» What this task involves
Working from the records below, repeat exactly the lines starting at the line that contains "Edit the Name" and ending at the line that contains "The height and width of the screenshot is (459, 695).", inclusive.

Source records
+===+

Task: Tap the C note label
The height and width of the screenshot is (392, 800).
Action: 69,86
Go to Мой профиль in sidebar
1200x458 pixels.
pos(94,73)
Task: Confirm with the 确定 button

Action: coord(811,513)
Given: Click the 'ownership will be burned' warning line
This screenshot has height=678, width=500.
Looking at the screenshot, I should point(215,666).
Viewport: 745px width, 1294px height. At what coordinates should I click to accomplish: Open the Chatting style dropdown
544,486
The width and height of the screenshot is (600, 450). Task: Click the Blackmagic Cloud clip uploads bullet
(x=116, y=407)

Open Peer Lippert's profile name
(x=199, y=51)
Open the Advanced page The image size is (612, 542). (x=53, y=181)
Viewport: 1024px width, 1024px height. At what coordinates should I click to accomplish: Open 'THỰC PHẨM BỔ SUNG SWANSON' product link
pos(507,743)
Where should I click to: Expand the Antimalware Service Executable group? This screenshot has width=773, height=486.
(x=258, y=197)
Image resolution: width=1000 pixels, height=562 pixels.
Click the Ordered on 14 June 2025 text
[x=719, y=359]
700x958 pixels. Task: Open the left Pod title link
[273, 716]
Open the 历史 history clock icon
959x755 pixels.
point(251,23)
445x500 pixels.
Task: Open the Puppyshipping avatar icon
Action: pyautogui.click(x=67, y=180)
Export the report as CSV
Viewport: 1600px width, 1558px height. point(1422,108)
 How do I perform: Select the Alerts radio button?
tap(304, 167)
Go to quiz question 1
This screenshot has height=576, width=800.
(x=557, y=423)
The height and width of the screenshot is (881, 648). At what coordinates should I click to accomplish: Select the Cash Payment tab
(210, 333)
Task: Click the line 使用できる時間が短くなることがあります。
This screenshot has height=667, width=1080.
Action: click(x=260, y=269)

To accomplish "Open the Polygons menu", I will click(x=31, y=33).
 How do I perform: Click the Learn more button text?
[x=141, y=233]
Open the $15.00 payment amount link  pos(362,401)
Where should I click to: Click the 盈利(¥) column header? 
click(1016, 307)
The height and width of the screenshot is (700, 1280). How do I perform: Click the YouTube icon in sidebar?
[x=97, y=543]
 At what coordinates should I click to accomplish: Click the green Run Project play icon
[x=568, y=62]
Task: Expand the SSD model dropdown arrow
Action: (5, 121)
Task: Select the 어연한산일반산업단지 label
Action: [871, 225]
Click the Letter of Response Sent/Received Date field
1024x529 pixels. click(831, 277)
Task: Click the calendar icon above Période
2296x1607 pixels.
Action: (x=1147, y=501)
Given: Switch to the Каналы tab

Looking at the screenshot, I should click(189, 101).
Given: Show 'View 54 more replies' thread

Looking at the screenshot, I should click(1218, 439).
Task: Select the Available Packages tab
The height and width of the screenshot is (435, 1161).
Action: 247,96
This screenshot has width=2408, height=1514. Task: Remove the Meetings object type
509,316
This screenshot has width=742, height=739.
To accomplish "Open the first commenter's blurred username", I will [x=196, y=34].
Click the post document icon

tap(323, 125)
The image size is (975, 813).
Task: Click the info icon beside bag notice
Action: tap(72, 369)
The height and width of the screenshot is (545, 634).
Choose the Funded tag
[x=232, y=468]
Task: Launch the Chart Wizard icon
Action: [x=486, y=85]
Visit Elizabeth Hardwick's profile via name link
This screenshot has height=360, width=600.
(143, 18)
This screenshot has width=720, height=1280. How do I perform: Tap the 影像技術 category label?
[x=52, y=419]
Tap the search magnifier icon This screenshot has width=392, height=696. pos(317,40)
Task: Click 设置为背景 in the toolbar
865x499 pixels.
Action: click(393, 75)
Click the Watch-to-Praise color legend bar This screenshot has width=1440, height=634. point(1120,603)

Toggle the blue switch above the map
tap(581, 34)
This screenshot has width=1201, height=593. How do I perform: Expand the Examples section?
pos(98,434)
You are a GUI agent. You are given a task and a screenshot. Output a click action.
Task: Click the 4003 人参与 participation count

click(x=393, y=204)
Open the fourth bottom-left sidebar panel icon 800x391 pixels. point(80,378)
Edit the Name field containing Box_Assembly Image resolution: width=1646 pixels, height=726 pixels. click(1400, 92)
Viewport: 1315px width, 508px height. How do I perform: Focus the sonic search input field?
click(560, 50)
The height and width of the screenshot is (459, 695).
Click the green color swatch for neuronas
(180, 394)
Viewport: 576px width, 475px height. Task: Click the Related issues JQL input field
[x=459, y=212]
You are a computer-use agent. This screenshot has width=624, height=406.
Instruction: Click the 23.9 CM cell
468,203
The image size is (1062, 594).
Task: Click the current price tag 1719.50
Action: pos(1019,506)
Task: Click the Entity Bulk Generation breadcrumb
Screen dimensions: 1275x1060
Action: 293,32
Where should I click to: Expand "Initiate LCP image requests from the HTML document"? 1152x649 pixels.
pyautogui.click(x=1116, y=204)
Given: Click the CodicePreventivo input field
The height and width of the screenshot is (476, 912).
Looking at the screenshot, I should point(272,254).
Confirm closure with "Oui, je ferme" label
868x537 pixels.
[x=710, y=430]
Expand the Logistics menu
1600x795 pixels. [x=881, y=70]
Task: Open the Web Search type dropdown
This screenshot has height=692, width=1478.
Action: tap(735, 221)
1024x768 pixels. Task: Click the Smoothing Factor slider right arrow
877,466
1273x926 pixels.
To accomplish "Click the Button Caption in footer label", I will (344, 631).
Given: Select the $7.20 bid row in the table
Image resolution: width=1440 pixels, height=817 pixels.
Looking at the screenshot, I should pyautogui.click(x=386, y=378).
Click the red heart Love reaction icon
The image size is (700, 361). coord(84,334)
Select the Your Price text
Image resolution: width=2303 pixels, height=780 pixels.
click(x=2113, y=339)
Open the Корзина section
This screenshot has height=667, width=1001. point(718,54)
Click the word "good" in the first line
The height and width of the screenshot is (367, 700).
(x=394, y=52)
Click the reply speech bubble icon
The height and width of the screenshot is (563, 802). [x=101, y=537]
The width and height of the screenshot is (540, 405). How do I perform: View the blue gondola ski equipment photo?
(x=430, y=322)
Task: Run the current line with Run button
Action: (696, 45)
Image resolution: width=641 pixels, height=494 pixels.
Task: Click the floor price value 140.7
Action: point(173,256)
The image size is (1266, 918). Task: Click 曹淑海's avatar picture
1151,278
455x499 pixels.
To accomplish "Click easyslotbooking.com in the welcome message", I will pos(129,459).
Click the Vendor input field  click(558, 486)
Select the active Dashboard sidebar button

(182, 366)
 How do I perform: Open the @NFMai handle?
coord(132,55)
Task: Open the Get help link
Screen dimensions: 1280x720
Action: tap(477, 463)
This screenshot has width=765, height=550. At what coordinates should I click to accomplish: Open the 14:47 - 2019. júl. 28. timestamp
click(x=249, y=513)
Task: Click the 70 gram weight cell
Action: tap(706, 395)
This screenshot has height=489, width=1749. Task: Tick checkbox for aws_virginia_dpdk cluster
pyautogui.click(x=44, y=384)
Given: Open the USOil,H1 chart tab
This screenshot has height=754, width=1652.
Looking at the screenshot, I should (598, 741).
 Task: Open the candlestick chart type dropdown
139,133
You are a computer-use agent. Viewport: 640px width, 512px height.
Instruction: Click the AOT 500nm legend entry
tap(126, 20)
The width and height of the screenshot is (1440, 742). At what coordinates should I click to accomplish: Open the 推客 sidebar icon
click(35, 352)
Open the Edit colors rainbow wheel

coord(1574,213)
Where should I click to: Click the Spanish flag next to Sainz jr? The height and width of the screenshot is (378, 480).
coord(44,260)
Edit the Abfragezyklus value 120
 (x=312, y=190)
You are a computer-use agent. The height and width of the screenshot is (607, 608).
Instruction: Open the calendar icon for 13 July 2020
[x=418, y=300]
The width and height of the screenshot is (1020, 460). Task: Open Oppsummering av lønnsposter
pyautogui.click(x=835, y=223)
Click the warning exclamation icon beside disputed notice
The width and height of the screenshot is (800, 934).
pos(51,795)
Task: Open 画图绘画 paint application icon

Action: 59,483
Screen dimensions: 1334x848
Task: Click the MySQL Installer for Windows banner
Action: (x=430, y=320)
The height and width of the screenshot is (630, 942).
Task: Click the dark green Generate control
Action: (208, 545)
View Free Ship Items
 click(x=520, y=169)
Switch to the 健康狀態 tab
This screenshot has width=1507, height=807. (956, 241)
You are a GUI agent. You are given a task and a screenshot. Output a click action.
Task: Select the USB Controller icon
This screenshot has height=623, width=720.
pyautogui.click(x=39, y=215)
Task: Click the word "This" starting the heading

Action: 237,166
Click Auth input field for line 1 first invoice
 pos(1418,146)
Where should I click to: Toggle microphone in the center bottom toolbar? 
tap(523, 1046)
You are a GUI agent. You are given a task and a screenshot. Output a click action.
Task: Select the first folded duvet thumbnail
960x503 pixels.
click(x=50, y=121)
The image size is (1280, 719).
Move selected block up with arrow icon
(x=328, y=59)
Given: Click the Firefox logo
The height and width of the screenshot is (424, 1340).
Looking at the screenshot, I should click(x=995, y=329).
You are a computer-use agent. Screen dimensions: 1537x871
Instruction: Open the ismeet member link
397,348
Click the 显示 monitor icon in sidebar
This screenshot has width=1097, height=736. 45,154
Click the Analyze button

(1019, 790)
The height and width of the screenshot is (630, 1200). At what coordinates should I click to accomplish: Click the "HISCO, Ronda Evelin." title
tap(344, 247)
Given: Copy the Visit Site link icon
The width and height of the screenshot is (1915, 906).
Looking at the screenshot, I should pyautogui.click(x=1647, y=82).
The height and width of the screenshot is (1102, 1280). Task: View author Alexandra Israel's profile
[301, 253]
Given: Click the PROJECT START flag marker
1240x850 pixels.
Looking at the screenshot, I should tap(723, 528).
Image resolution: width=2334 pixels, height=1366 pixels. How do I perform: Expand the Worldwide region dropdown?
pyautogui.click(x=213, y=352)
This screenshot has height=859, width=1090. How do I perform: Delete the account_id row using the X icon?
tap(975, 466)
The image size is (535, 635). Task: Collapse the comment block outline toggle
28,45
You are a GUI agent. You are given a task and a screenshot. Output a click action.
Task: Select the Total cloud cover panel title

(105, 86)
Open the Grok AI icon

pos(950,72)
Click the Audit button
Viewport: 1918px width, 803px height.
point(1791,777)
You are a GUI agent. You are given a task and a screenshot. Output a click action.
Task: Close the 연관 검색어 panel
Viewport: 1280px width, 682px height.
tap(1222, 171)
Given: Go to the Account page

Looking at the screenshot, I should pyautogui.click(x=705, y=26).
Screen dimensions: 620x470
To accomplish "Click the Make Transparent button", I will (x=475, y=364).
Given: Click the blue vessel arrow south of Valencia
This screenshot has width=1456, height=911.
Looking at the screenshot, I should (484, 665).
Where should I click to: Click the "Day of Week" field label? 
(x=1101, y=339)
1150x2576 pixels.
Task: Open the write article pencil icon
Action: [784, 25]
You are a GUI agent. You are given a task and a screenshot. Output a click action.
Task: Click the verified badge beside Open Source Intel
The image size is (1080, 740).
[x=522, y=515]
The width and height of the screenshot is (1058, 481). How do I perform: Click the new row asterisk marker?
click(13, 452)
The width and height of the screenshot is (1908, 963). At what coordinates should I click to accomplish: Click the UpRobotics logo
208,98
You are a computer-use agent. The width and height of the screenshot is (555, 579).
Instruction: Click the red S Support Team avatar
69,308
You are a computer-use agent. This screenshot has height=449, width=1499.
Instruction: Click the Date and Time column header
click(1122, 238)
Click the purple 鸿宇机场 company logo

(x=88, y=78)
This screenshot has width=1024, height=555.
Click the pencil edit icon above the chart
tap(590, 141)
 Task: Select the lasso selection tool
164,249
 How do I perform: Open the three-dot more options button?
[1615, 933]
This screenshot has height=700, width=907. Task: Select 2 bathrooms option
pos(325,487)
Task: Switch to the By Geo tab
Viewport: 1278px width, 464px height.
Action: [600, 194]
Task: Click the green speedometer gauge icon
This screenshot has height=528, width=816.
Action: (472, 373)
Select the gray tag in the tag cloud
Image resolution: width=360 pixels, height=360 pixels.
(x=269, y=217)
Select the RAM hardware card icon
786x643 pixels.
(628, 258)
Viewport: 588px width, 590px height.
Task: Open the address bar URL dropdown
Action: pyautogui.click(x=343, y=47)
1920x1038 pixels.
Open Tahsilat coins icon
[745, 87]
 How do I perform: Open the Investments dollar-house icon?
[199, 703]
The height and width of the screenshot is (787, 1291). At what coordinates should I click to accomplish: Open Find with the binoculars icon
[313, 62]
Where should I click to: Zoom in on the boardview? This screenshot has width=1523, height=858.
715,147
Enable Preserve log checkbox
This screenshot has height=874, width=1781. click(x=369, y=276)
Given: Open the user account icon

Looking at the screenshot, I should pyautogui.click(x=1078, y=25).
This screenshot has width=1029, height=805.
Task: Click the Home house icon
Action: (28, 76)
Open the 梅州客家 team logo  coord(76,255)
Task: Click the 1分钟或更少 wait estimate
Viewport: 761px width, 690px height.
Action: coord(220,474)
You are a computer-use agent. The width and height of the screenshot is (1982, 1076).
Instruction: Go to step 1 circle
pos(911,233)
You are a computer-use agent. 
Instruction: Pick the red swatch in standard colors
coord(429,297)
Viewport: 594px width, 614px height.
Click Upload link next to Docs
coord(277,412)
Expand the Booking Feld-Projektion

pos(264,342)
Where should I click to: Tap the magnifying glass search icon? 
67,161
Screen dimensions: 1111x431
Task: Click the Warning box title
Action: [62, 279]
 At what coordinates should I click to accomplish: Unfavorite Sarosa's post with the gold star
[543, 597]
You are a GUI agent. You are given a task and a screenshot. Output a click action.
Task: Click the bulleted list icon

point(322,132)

+===+

» Result
Edit the Name field containing Box_Assembly Image resolution: width=1646 pixels, height=726 pixels. click(1400, 92)
Viewport: 1315px width, 508px height. How do I perform: Focus the sonic search input field?
click(560, 50)
The height and width of the screenshot is (459, 695).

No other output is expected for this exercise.